> [Dataset excerpts]:
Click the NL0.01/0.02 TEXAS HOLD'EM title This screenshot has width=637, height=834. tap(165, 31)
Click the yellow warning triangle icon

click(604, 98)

...

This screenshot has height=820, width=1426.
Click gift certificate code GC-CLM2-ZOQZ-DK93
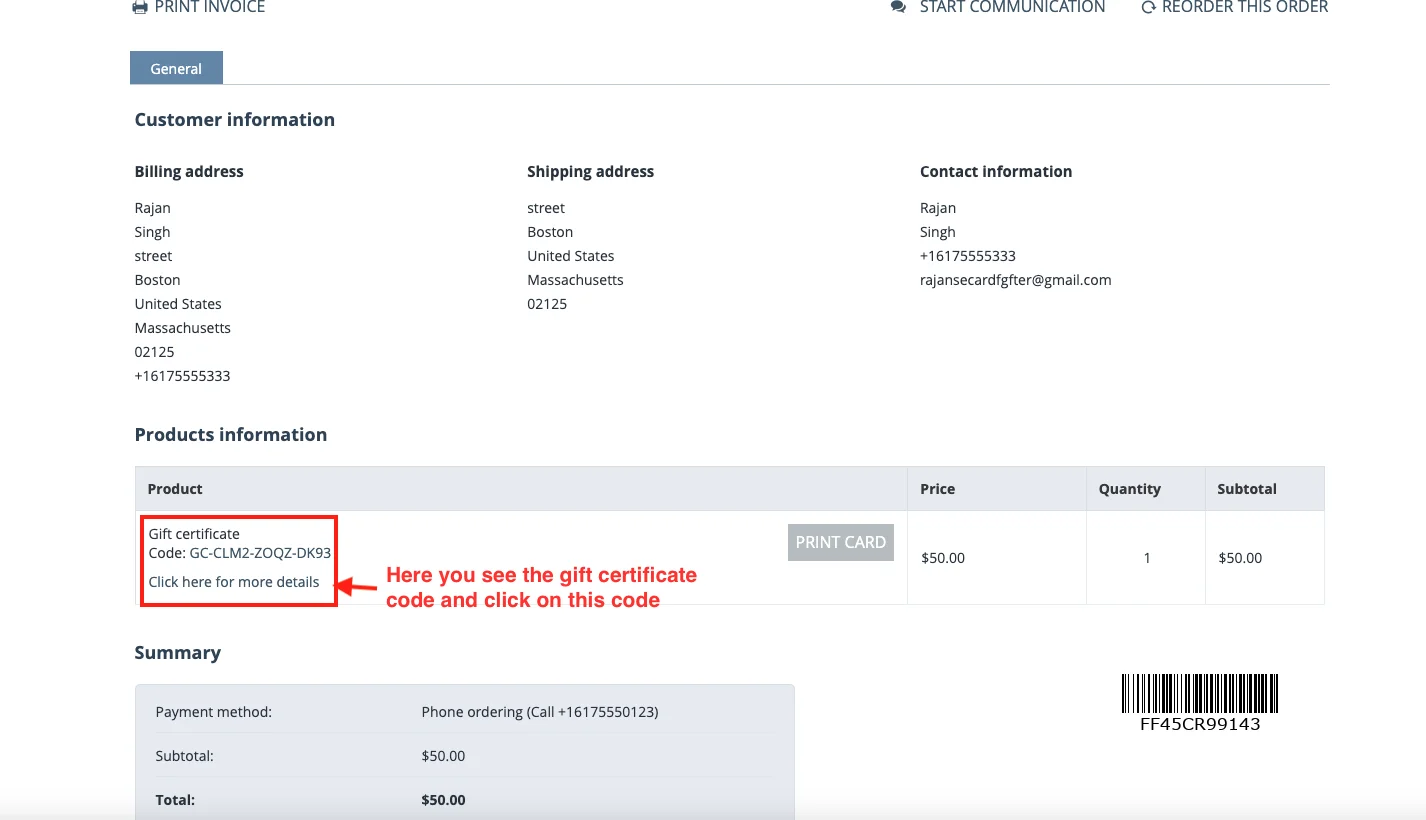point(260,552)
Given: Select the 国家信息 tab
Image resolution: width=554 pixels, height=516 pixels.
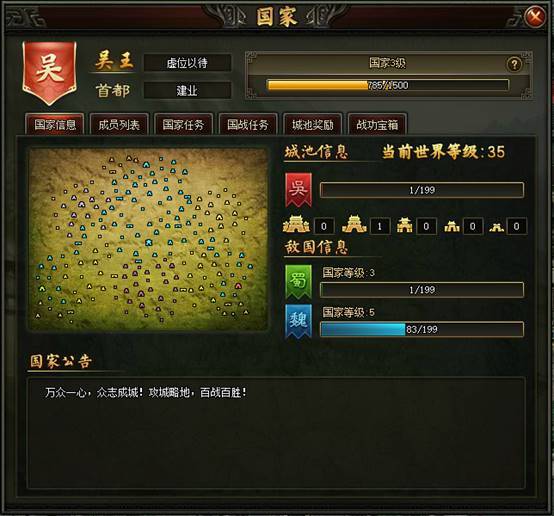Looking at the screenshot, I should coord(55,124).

---

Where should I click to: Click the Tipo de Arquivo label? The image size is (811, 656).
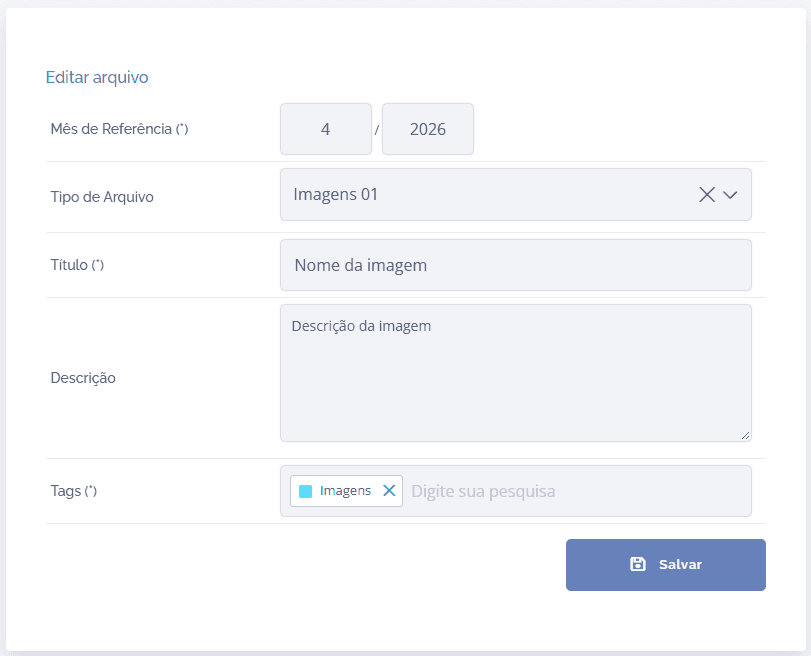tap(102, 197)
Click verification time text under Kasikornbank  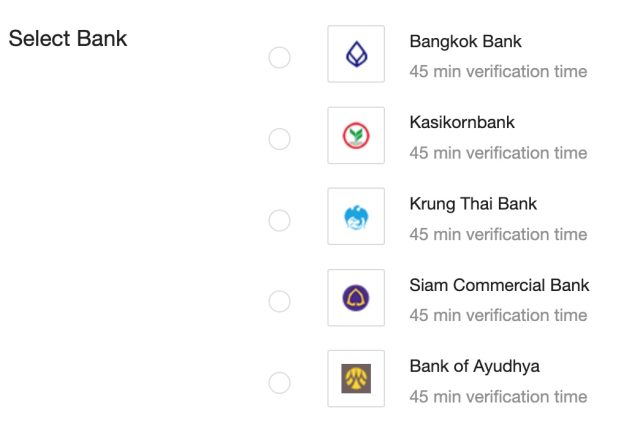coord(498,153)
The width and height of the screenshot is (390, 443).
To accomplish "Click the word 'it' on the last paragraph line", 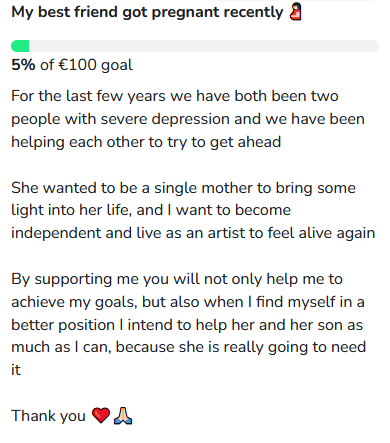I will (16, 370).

> [Work required]:
Reproduce the stretch of lines from the one containing "Given: Select the 国家信息 tab" through the one containing "Looking at the", both included. Leave the pictures out.

> [Task result]:
Given: Select the 国家信息 tab
Image resolution: width=554 pixels, height=516 pixels.
Looking at the screenshot, I should coord(55,124).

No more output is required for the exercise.